I am skeptical Stand Up Republic can be that vehicle as it is being presented. If it is to be, I think Evan McMullin and those joining him need to be willing to step back from constant criticism and loudly note there has been a lot of good thus far. Riding the praise of the left in the name an anti-Trump crusade that hides behind words like “liberty” and “freedom” is foolish when many of the leftists praising the effort would gladly restrict our freedom and liberty themselves.
The constant criticisms of President Trump remind me of those who cried wolf for so long about previous Republican nominees. No one listened to them in Campaign 2016. Now, constant criticism of the President with no room to praise him makes it nearly impossible to separate valid criticism from sour grapes and partisanship.
Donald Trump was not my first or last choice for President. I still have tremendous concerns about him. He is also, however, my President and I want him to do well. Thus far President Trump appears to be trying to keep his promises and is racking up successes with which conservatives should be pleased. If he continues on this path, I will gladly support his re-election in 2020.
Both the side that always praises Trump and the side that always criticizes him are wrong. A group that derives from #NeverTrump that has not yet come to terms with President Trump is a group that risks hijacking conservatism just as much as #AlwaysTrump.

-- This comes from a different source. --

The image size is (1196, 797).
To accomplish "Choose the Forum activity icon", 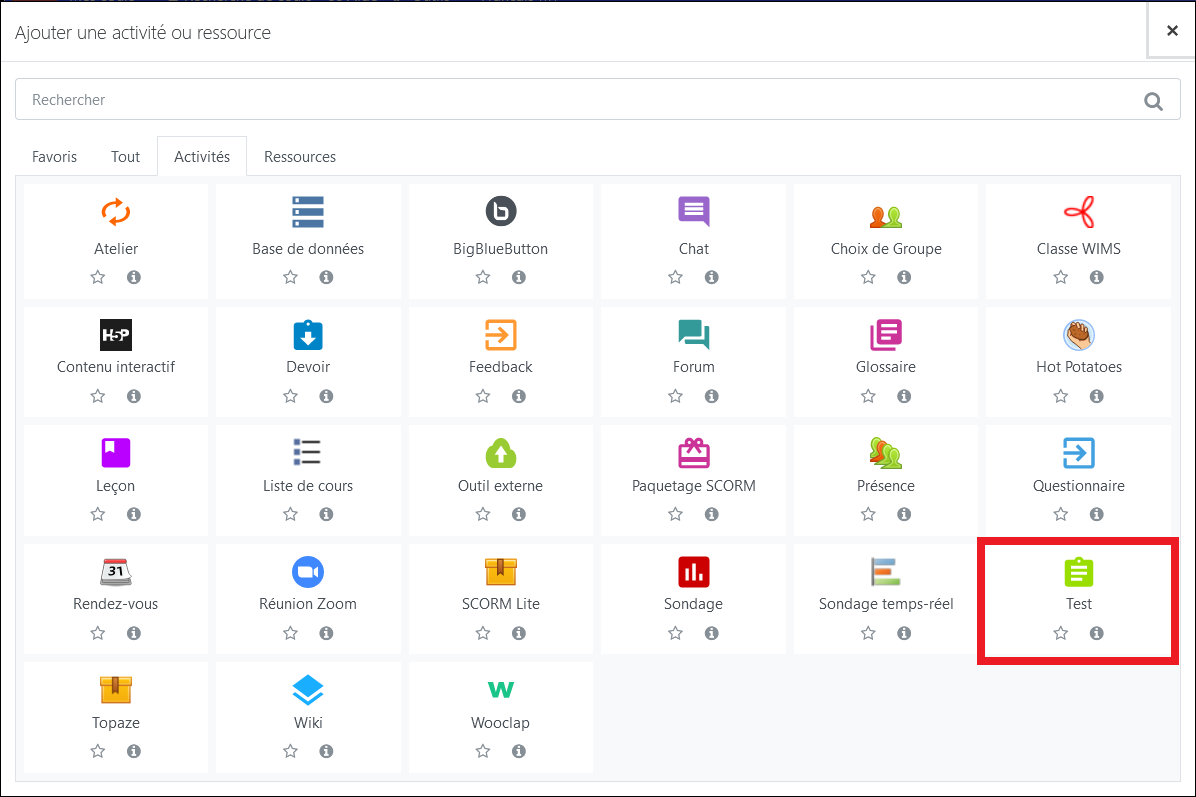I will tap(693, 334).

That leads me to one final point on this matter. Donald Trump is not a conservative nor can he credibly be considered the leader of conservatism. His campaign and those around him have been pretty explicit about their populist-nationalist bent. I think conservatives must resist the temptation to be constant cheerleaders and must resist the temptation to let President Trump be the standard bearer for a movement he really is not a part of.

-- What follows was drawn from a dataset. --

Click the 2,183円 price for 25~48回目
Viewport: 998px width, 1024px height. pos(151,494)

But at the same time, Evan McMullin needs to show he has earned the right to be an accountability leader for conservatism. He received just 728,830 votes in the election or only 0.53% of the vote cast. Since then he has articulated broad principles in the vein of platitudes, but what are the conservative convictions he would rally conservatives toward to which Trump is not already rallying them? The free market comes to mind quickly, but if that is the case, other than being the guy who got 0.53% of the popular vote, Evan McMullin needs to show he has earned the right to be the flag bearer for conservative principles. Conservatives should resist any effort to remake conservatism as an anti-Trump crusade just as they should resist Donald Trump’s supporters rebranding conservatism in the image of Donald Trump.

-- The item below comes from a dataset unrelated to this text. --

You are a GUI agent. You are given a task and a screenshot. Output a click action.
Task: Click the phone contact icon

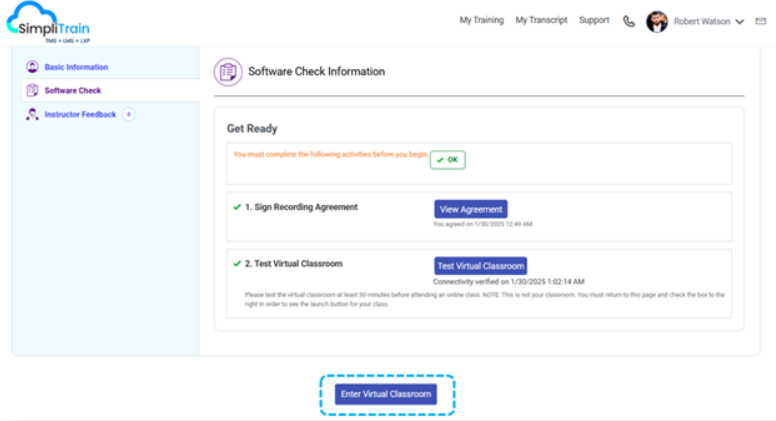pos(628,21)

Principle first means conservatives should praise President Trump when it is warranted, criticize him when it is warranted, and offer both carrots and sticks as needed to his administration and a Republican-led Congress. If Stand Up Republic intends to be that group, perhaps McMullin should stand down on Twitter just as I hope the President will. If he just intends it to be an anti-Trump group, I hope he will resist branding it as first and foremost a conservative group.
Frankly, conservative critics and skeptics of Donald Trump, myself included, could well stand to admit in this first week there has been much about which we should be happy. We should admit Donald Trump is thus far, far better than Hillary Clinton. That does not mean we should abandon our concerns. It does mean we should be modest in our approach moving forward.